As a distiller, proper equipment selection shouldn’t be the bane of your existence. My bane? Well, her name is Marie: bain-marie to be exact. This is an often overlooked yet incredibly useful type of still that I am honestly surprised is not used more often, especially by smaller distillers such as myself. Let’s start at the beginning, as all aspiring and current distillers do, with our spirits.

My background for making the (crazy) decision to open a distillery rests largely on my love and passion for cooking. We are all trying to make an amazing finished product, and while ingredients matter hugely, so do the tools we use to transform them. You say you like steak but don’t own a cast iron skillet? Shame on you! Only joking. I’ll let it slide if you are using the steak for tartare. Make pizza without a pizza stone or a béarnaise sauce without a double boiler? You see where I’m going with this, specifically that last example. A bain-marie still is just a huge double boiler. Double boilers are used for delicate sauces like béarnaise and hollandaise because there are elements in those mixtures that you really don’t want to burn, as it can drastically change the taste and consistency, something you can’t undo once it’s done.

I approached our gin in the same way as trying new and complicated recipes. Knowing that we wanted a true-to-form, British-style, dry gin and not the more grain heavy, aromatic New American style that utilizes a less-refined base and a vapor basket for distillation. We knew we wanted to have the botanicals in the kettle, which can pose issues on several fronts. The first is that those (wonderful) oils will flavor your still, especially if there is copper anywhere (which there should be, but that is a subject for another conversation). So, unless you are a gin nerd and purist like me and want to make something other than gin in your still, you’ll have to go another route.

The second concern that comes up is heat. This is where those cooking examples come into full force, as heat management is critical to your final product. A good fatty rib eye demands searing heat on a cast iron skillet to get a nice crust without overcooking the center. If you like it rare, just cook it five minutes per side on the stovetop; if you prefer it medium rare, start with a few minutes of searing and then finish in the oven for 8–10 minutes in the same pan. Cook it on the barbecue and you’ll lose too much fat (and sometimes start some fantastic grease fires!), and use anything else with less heat capacity and the end result just won’t be quite the same without locking in those delicious juices. Where were we again? Ah yes, heat in the still. Gin botanicals by nature are delicate; you just can’t treat a fresh citrus peel like a two-inches-thick piece of meat. When we’ve got delicate ingredients, we need a delicate and manageable heat, and this is where the bain-marie really shines.

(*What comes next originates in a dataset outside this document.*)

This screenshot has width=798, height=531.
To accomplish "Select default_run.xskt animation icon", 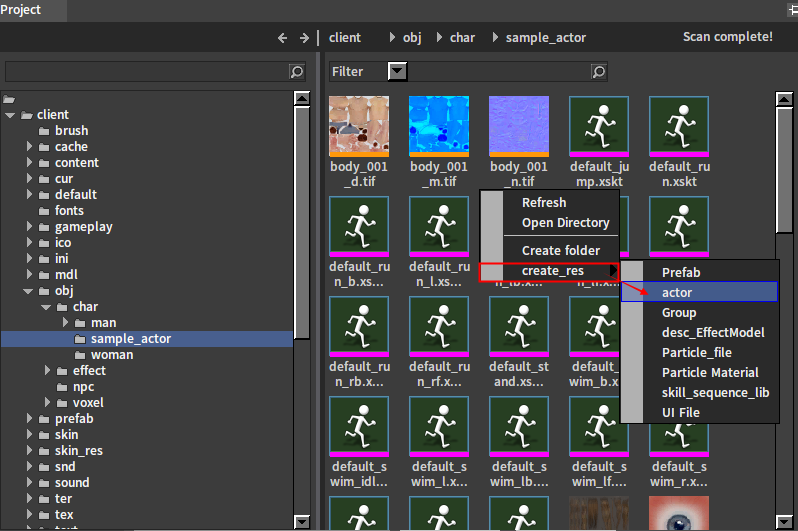I will coord(678,125).
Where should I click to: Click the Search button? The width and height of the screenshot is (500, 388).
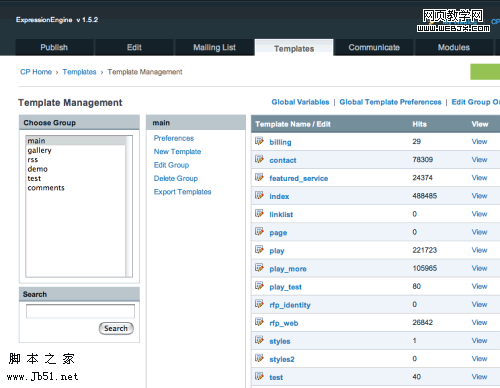116,328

We use waste vegetable oil as the heating medium in ours. It’s readily available and very inexpensive. With six heating elements running a total of 33,000 watts, it doesn’t smoke or burn either (assuming it’s been refined properly). The heat-up time isn’t the fastest in the world, taking about two hours on a cold start for our 130-gallon kettle, but the heat we receive when it’s at operating temperature is soft, even and, most importantly, it is consistent. Consistency is key when dealing with small batches. That is another reason we don’t grind or alter our botanicals: Wwe could not guarantee that exact same grind time after time.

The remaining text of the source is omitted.